S. Jasmindebora, M. Mahendrakumar, A. Nanoty, V. Shanmugasundaram, Anurag Srivastava, Baba Vajrala
{"title":"An Introductory Assessment on Computational Algorithm in Initial Finding of COVID-19 Cases","authors":"S. Jasmindebora, M. Mahendrakumar, A. Nanoty, V. Shanmugasundaram, Anurag Srivastava, Baba Vajrala","doi":"10.1109/ICTAI53825.2021.9673407","DOIUrl":null,"url":null,"abstract":"This research discusses how to detect coronavirus patients using various target optimization and deep learning methods. This research utilizes the J48 decision tree methodology to describe the extended attributes of X-ray coronagraphs to identify polluted ill persons rapidly and efficiently. The investigation has found eleven distinct releases of the converting neural network to categorize infected individuals utilizing coronavirus pneumonia employing X-ray imaging (CNN). An emperor penguin and its objectives also indicate the characteristics of the CNN model. In the classified x-ray photos, a comprehensive model analysis displays the proper percentages of the features such as accuracy, precision, recollections, specificities, and F1. Extensive testing has shown that the new strategy outperforms competitors using wellknown performance criteria. The proposed model is therefore suitable for the Covid-19 disease radiation thoroughbred image in real-time.
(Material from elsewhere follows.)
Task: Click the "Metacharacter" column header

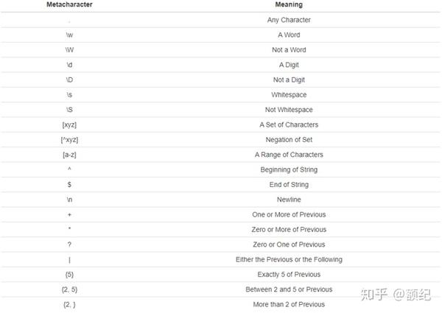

The developed/projected design is unique and will aid in the COVID-19 screening process optimization.","PeriodicalId":278263,"journal":{"name":"2021 International Conference on Technological Advancements and Innovations (ICTAI)","volume":"87 1","pages":"0"},"PeriodicalIF":0.0000,"publicationDate":"2021-11-10","publicationTypes":"Journal Article","fieldsOfStudy":null,"isOpenAccess":false,"openAccessPdf":"","citationCount":"0","resultStr":null,"platform":"Semanticscholar","paperid":null,"PeriodicalName":"2021 International Conference on Technological Advancements and Innovations (ICTAI)","FirstCategoryId":"1085","ListUrlMain":"https://doi.org/10.1109/ICTAI53825.2021.9673407","RegionNum":0,"RegionCategory":null,"ArticlePicture":[],"TitleCN":null,"AbstractTextCN":null,"PMCID":null,"EPubDate":"","PubModel":"","JCR":"","JCRName":"","Score":null,"Total":0}
引用次数: 0
Abstract
This research discusses how to detect coronavirus patients using various target optimization and deep learning methods. This research utilizes the J48 decision tree methodology to describe the extended attributes of X-ray coronagraphs to identify polluted ill persons rapidly and efficiently. The investigation has found eleven distinct releases of the converting neural network to categorize infected individuals utilizing coronavirus pneumonia employing X-ray imaging (CNN). An emperor penguin and its objectives also indicate the characteristics of the CNN model. In the classified x-ray photos, a comprehensive model analysis displays the proper percentages of the features such as accuracy, precision, recollections, specificities, and F1. Extensive testing has shown that the new strategy outperforms competitors using wellknown performance criteria. The proposed model is therefore suitable for the Covid-19 disease radiation thoroughbred image in real-time. The developed/projected design is unique and will aid in the COVID-19 screening process optimization.